The USDS invites the best minds across the tech space to carry out a (voluntary) course of service to consult on major issues and projects affecting the country. They strive to apply insights from digital commerce to government process in order to disrupt, innovate and improve.

The need for the USDS initiative was highlighted by failings in the previous endeavours to modernise processes for government – immigration applications being a prime example:

It takes 6 months for an immigration application to be processed. The application itself is a paper document which will pass through 6 separate processing centres during the course of the application. The government were aware that bringing this online would significantly streamline the process, accordingly they briefed the project out – $1.2billion and 6 years later they still didn’t have anything to show for it.

The USDS assembled a 6 man team to look into the problem – 3 months down the line they launched a completely online green card replacement portal.

Another initiative carried out by this team was the development of the ‘college scorecard’ which serves to show the value of a college education by highlighting the comparative differences in earnings down the line.

Over the course of 1 year the USDS has grown to 140 people – from one of the US government’s smallest offices to one of the biggest.

Clarence Wardell 

One of the projects the USDS were tasked with related to an initiative to build public confidence in the police within communities of colour – using technology.

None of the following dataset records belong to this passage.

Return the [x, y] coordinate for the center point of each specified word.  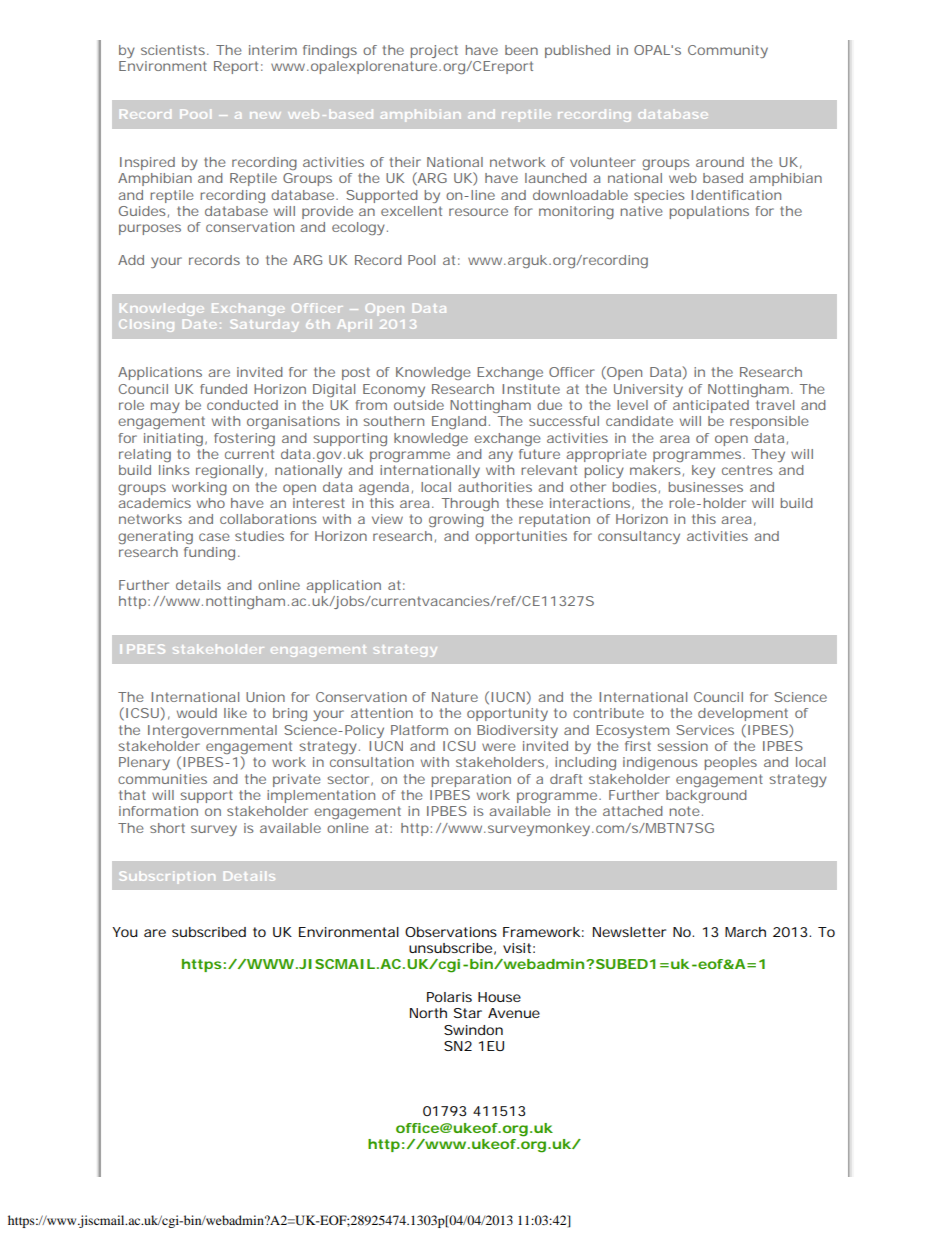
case [214, 537]
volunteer [603, 162]
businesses [705, 487]
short [167, 828]
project [434, 51]
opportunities [521, 537]
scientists [173, 50]
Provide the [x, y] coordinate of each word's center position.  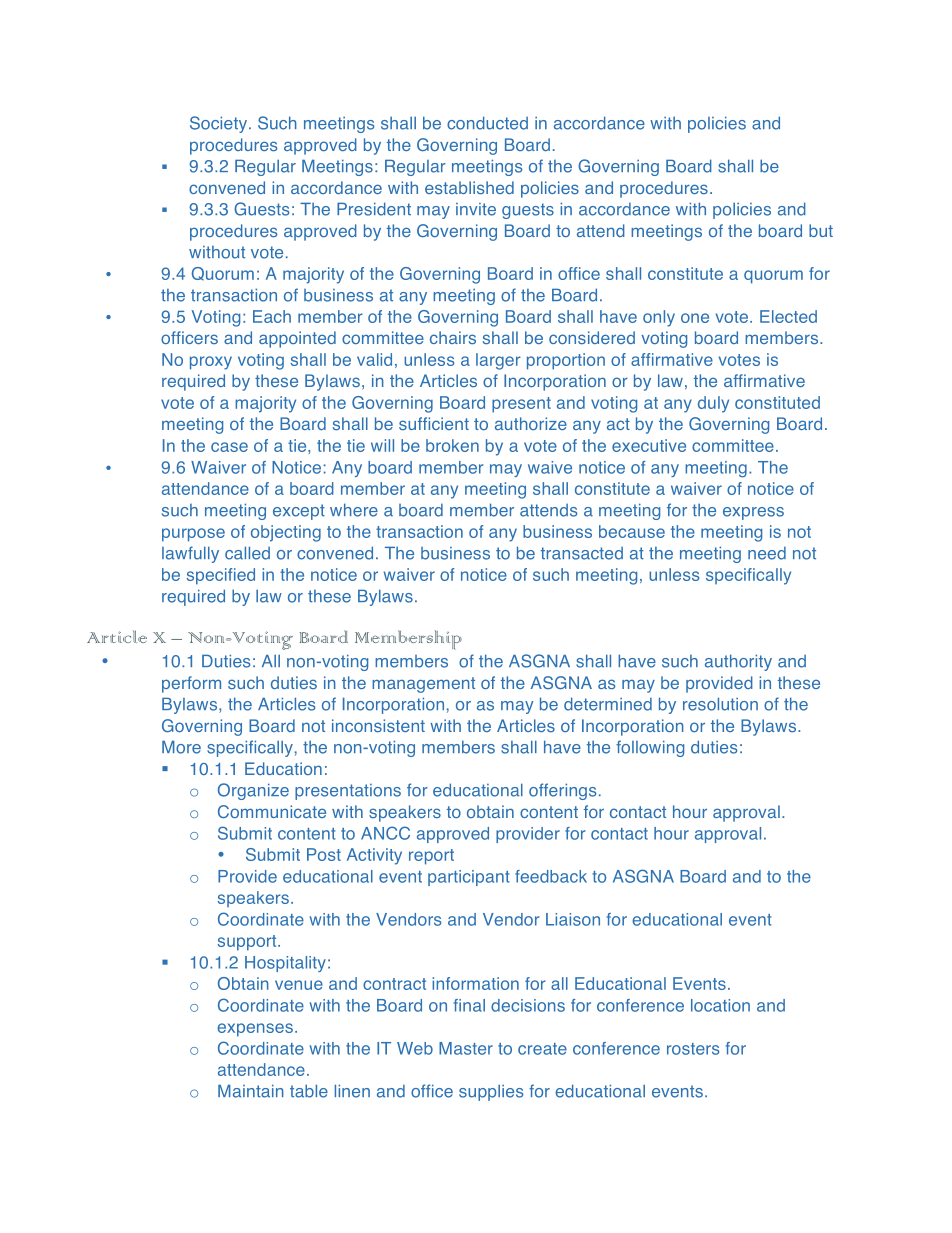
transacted [582, 553]
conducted [487, 123]
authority [738, 662]
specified [221, 576]
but [821, 230]
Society [218, 124]
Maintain [251, 1091]
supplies [491, 1093]
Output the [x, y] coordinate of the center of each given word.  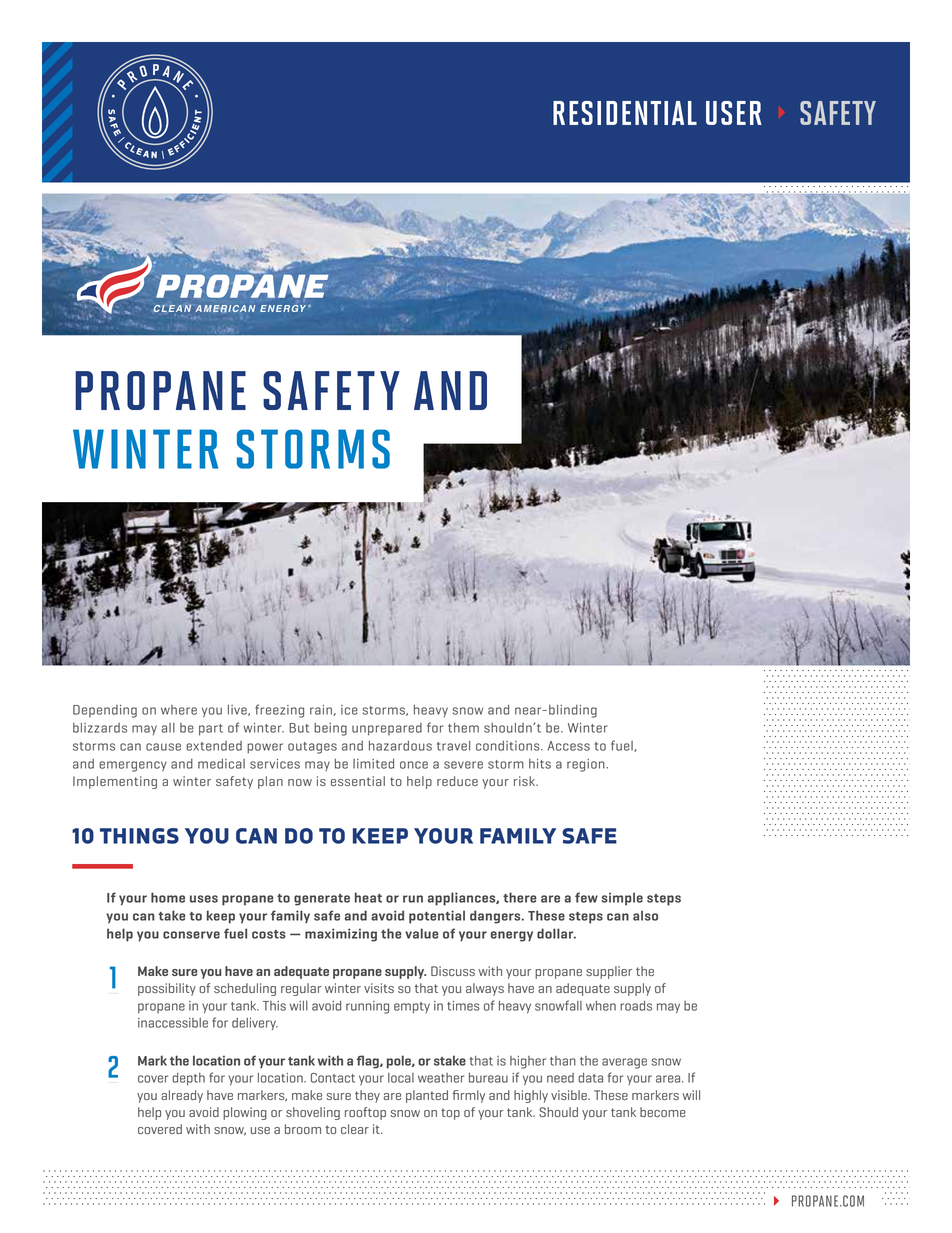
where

To this end, they developed the Police Data Initiative which facilitates open sharing of the data behind policing (arrests etc). With support from data technologists, www.publicsafetydataportal.org  was launched to drive trust through transparency.


Aden Van Noppen 

In early March 2016 the USDS launched ‘The Opportunity Project’ www.opportunity.census.gov – which uses open data to show access to opportunity across the USA.

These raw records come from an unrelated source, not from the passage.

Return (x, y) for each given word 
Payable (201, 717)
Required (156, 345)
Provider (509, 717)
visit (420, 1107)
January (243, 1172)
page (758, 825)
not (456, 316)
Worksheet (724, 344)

The project draws from 200,000 different data sets from data.gov and serves to inform people of education, housing and work opportunities in a specific area alongside other insight such as pollution stats.

Essentially the aim is to empower people to understand where they could move to in the country to access the opportunities most relevant for them whilst also flagging gaps in infrastructure and transit links for local leaders.

The platform will consistently evolve as it has been overlaid with ‘Streetwyze’ which facilitates collective feedback from residents which serves as a counterpart, sense-check and addition to the governmental data insight.

As part of this project, the USDS built 12 tools in 6 weeks – and have now brought onboard 30 companies to support in the development of an ever expanding toolkit.

All with the ultimate aim of ‘unleashing the power of open data to make sure that a zipcode doesn’t define someone’s destiny’.